Copy out word for word the stretch of rows from the line containing "Image resolution: width=1241" through the line containing "In order to click on completed-count-value: 0", including both of those lines.

= = = = =

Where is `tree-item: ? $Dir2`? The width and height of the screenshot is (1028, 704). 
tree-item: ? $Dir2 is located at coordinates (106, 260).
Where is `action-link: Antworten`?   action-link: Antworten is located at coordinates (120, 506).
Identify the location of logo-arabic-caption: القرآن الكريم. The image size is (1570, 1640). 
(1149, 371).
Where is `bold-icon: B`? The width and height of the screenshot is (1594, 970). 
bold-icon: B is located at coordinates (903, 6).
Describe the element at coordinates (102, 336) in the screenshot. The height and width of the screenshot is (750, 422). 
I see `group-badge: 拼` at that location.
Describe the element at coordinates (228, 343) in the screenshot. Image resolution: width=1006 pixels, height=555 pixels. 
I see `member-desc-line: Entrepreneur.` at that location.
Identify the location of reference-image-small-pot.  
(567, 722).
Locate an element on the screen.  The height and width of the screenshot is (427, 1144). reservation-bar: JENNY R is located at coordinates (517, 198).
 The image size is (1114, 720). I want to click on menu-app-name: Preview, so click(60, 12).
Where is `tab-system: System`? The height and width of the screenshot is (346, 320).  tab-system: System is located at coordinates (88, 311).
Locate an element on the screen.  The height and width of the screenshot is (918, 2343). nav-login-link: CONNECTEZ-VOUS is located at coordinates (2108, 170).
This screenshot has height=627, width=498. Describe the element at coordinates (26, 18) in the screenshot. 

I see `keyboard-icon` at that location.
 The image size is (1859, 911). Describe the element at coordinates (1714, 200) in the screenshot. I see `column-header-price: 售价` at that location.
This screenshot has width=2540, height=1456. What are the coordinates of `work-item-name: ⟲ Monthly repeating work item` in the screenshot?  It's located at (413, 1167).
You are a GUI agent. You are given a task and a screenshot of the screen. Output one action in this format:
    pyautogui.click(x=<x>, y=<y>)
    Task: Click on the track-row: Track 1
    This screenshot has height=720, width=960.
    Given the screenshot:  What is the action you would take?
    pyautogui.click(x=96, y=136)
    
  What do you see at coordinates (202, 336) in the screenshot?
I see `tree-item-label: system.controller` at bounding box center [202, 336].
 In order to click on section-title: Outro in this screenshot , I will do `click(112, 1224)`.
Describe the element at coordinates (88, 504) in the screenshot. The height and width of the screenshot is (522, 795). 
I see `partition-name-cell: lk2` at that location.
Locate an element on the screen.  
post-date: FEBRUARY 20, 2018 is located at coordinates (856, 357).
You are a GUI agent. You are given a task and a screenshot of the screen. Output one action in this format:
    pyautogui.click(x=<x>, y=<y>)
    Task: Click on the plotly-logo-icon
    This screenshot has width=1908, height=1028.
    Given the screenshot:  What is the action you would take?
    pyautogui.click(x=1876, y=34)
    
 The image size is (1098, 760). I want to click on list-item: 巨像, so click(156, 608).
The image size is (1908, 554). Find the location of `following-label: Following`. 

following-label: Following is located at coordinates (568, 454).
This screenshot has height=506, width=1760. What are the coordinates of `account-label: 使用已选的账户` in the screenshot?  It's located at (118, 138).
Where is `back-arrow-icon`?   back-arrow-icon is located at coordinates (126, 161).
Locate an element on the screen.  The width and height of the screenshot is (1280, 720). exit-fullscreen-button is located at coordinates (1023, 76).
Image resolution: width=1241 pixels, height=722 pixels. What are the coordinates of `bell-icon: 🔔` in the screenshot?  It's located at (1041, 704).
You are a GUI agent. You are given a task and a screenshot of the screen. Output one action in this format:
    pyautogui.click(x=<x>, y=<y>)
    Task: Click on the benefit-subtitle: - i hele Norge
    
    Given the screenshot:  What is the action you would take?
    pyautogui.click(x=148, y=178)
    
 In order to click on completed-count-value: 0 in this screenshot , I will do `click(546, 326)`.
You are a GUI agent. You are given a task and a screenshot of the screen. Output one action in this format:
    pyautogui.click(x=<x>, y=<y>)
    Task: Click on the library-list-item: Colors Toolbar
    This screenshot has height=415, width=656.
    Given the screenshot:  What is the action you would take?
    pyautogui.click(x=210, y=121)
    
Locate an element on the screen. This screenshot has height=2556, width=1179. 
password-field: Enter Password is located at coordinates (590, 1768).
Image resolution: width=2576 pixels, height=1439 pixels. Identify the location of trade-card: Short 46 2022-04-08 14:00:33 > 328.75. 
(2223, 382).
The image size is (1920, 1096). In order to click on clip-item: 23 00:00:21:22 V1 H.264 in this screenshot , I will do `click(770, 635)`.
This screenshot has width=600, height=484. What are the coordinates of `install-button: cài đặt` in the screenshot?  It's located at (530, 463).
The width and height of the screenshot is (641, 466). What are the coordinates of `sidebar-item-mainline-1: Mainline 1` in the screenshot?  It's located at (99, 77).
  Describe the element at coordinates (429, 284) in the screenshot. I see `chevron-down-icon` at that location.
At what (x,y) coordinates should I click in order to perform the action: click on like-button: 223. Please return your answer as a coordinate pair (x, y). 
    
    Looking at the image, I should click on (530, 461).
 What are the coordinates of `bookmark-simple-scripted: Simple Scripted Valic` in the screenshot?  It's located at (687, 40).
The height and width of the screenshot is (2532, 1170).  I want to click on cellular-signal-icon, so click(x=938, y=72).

= = = = =

Written answer =
Image resolution: width=1241 pixels, height=722 pixels. What are the coordinates of `bell-icon: 🔔` in the screenshot?  It's located at (1041, 704).
You are a GUI agent. You are given a task and a screenshot of the screen. Output one action in this format:
    pyautogui.click(x=<x>, y=<y>)
    Task: Click on the benefit-subtitle: - i hele Norge
    
    Given the screenshot:  What is the action you would take?
    pyautogui.click(x=148, y=178)
    
 In order to click on completed-count-value: 0 in this screenshot , I will do `click(546, 326)`.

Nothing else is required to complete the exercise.